_Exercise requirements:_ Pull every line containing "each" from the listing.

_Dataset excerpts:_
----------
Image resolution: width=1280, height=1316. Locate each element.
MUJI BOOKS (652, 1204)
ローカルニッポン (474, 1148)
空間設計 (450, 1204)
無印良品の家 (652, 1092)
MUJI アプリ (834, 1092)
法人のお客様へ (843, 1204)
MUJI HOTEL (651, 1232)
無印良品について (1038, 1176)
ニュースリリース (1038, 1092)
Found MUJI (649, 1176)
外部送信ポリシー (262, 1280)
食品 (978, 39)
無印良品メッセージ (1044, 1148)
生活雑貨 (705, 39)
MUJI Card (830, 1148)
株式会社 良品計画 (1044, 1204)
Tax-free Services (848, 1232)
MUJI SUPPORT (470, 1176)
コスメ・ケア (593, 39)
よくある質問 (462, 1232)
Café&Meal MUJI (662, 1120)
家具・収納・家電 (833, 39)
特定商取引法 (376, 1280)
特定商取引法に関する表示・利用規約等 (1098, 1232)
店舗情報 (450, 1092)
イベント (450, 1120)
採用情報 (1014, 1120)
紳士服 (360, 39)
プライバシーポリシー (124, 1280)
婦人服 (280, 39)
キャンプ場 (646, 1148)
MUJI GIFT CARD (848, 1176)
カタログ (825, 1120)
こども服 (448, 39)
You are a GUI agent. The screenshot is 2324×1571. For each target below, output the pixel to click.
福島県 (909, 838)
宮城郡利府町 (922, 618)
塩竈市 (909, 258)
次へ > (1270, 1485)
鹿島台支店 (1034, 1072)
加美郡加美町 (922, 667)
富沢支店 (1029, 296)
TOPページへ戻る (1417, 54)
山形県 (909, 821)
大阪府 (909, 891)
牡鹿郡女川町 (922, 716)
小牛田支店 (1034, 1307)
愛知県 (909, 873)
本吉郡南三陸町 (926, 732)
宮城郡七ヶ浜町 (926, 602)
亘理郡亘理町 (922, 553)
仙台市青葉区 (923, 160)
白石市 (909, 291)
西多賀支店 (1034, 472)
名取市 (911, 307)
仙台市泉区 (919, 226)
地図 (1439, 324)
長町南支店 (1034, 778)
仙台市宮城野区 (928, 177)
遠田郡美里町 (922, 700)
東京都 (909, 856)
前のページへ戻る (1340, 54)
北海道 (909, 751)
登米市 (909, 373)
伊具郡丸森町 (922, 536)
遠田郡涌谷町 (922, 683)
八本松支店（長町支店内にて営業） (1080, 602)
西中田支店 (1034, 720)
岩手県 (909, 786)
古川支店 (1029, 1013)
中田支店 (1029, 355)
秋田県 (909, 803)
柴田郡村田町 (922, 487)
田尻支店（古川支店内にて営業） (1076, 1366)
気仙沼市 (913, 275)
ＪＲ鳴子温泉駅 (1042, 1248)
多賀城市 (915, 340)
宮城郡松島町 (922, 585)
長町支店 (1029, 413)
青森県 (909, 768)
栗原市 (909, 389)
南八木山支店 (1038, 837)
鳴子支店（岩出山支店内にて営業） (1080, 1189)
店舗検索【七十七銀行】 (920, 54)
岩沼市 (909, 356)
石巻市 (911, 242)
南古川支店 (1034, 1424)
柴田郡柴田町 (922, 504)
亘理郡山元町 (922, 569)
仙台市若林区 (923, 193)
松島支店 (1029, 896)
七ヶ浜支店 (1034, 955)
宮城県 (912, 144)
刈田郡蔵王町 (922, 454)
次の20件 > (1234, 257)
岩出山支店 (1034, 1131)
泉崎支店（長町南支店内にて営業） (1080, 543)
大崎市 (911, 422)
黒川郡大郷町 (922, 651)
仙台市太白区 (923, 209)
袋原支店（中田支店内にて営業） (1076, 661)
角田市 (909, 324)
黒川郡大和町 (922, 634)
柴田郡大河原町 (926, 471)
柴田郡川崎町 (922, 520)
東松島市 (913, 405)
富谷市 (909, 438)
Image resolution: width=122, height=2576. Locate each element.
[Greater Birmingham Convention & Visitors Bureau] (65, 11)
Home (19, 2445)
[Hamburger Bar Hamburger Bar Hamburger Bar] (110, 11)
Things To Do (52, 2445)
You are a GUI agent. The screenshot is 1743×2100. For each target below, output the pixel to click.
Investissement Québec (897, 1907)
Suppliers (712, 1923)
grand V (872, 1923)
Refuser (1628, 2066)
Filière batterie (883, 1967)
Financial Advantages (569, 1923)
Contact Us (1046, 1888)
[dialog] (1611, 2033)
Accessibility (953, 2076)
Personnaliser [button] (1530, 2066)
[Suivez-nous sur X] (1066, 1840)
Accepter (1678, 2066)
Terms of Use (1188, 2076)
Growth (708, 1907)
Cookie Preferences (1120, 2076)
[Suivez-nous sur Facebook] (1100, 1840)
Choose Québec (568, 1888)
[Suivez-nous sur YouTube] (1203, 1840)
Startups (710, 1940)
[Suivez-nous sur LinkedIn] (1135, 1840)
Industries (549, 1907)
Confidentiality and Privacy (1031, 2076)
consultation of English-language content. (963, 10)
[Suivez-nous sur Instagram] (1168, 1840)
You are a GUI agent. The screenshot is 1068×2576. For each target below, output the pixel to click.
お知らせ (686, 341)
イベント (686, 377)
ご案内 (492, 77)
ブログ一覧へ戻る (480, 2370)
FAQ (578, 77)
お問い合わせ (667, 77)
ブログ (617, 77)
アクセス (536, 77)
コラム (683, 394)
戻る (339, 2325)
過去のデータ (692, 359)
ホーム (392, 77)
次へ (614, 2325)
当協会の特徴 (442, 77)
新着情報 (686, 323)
----------
_The answer:_
Image resolution: width=1280, height=1316. Locate each element.
You are a GUI agent. The screenshot is 2324×1571. For each target below, output the pixel to click.
Image resolution: width=122, height=2576. Locate each element.
You are a GUI agent. The screenshot is 1743×2100. For each target below, output the pixel to click.
You are a GUI agent. The screenshot is 1068×2576. For each target below, output the pixel to click.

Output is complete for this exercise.